Com limitação de público a ocupar 420 lugares na Sala São Paulo, a Osesp, a Orquestra Sinfônica do Estado de São Paulo, executou nesta quinta a estreia mundial do “Concerto para Trombone e Orquestra” de Chick Corea, pianista e mestre do jazz fusion que morreu de câncer em fevereiro aos 79 anos.

Regido pelo costa-riquenho Giancarlo Guerrero —um dos mais assíduos maestros convidados da orquestra ao longo da última década—, o concerto foi uma encomenda internacional da Osesp, da Filarmônica de Nova York, da Sinfônica de Helsinki e da Fundação Gulbenkian de Lisboa.

Que a orquestra paulista siga conectada com o mundo maior, encomendando, ensaiando, executando obras inéditas, recebendo músicos e público, a despeito das dificuldades que atingem especialmente o setor cultural no país, é algo que merece ser celebrado por si só.

Depois de tanto tempo de reclusão e transmissões a distância, ouvir presencialmente o som acústico —que vem de todas as direções e percorre livremente o espaço da sala— parece, ainda, um pouco irreal. É como se houvesse algum truque no fato de pessoas de verdade, com suas máscaras e protocolos de distanciamento, estarem juntas, tocarem juntas e produzirem no tempo vivido esses fragmentos de sentido a que chamamos música.

O programa começou com um arranjo sinfônico de seções da ópera “Ariadne em Naxos”, de Richard Strauss, de 1916, realizado por D. W. Ochoa. Retirar o ótimo texto de Hugo von Hofmannsthal de um dueto como “Um Momento É Pouco, Um Olhar É Muito”, ou da ária “Há um Reino”, implica riscos, mas a música de Strauss tem força, sobretudo harmônica e timbrística, para se sustentar e cantar mesmo sem palavras.

Seu ponto de partida é Wagner, mas a forma livre como passeia pelas fronteiras tonais é totalmente autoral. A escrita em partitura assume muitas vezes, em Strauss, uma função análoga à de um improviso.

Alguns instrumentos são especiais em sua música. A trompa, sempre relevante no discurso, é um exemplo —seu pai era trompista profissional. Guerrero soube construir, com a Osesp, finíssimas camadas entre os naipes, como na sonoridade sofisticada de trompete sobre violinos e as duas harpas.

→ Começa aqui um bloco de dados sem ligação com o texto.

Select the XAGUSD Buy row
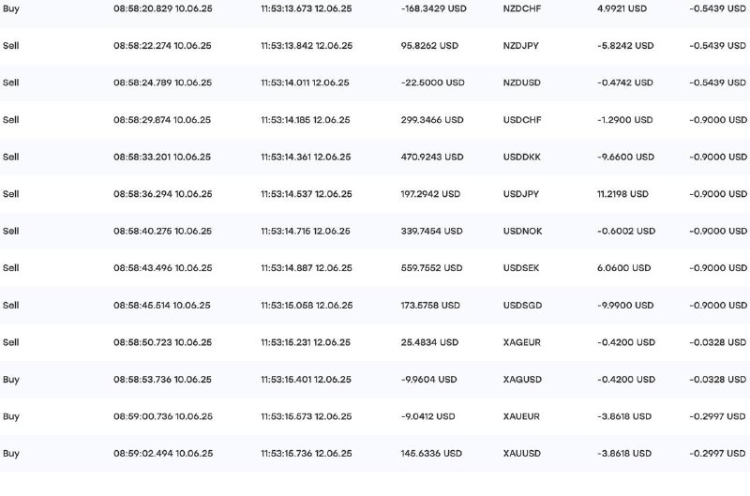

A palavra passeio —“stroll”, em inglês— aparece explicitamente no título de dois movimentos do concerto de Chick Corea. É uma referência a como a índole do pianista-improvisador pode estruturar a escrita orquestral. De fato, “passear”, “a liberdade e naturalidade para se movimentar numa ou outra direção”, é como ele mesmo definia, em aulas públicas, a arte da improvisação.

Esse caminhar se torna muito mais fascinante quando o solista é Joseph Alessi. Trombonista principal da Filarmônica de Nova York desde 1985 e professor da Juilliard, é ele o verdadeiro responsável pela encomenda que acabaria por se tornar uma das últimas composições de Corea.

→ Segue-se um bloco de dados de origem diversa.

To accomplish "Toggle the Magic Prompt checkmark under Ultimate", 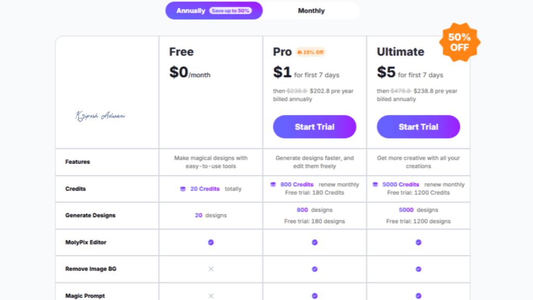I will coord(418,295).
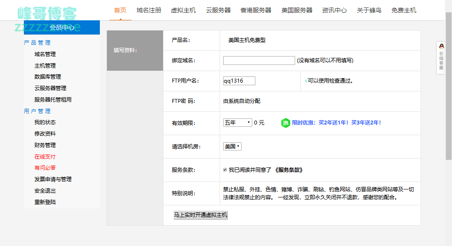Select 云服务器 navigation item

pos(218,10)
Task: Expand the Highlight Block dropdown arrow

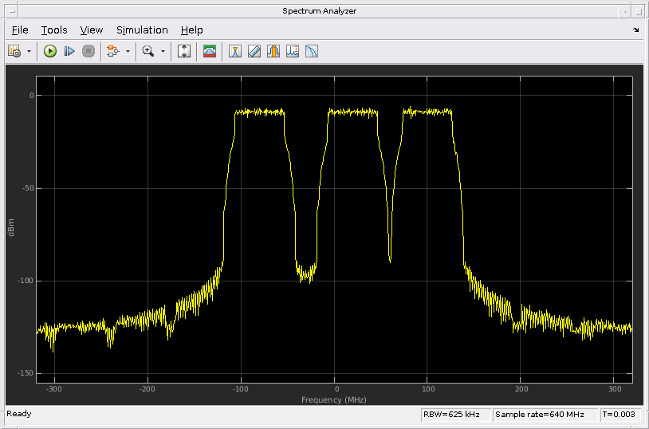Action: (x=128, y=51)
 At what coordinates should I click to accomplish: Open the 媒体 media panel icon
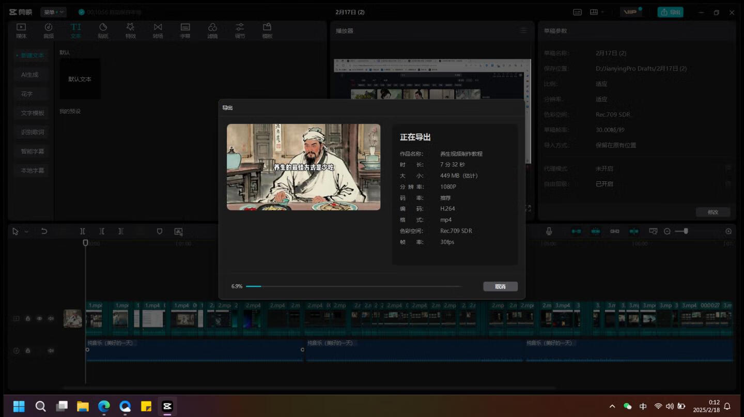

Escutar ao vivo o som robusto, claro e homogêneo de Alessi é um privilégio, e não sairá da memória a imagem da sincronia total entre emissão do ar e controle corporal, boca e braço juntos em precisão. Mesmo nas passagens mais rápidas é possível identificar cada nota, articulada com clareza e definição dentro dos cachos de sons.

Uma valsa e um tango virtuosísticos ganham o nome do intérprete (“Waltse for Joe” e “Joe’s Tango”) e são mediados por um movimento intitulado “Hysteria”, um dos mais interessantes, composto já durante a pandemia da Covid-19.

No final de tudo, entretanto, fica faltando alguma coisa. Não na interpretação, mas na música, ou, mais exatamente, na relação dessa música com o mundo tal como ele está. Estranho, ela acaba de ser lançada, mas não parece ser de hoje.

Em tempos em que as carências são tantas e tão intensas, não é difícil nomear o que falta. Faz falta, por exemplo, o próprio Chick Corea; e o momento ainda não é propício para “la fiesta”.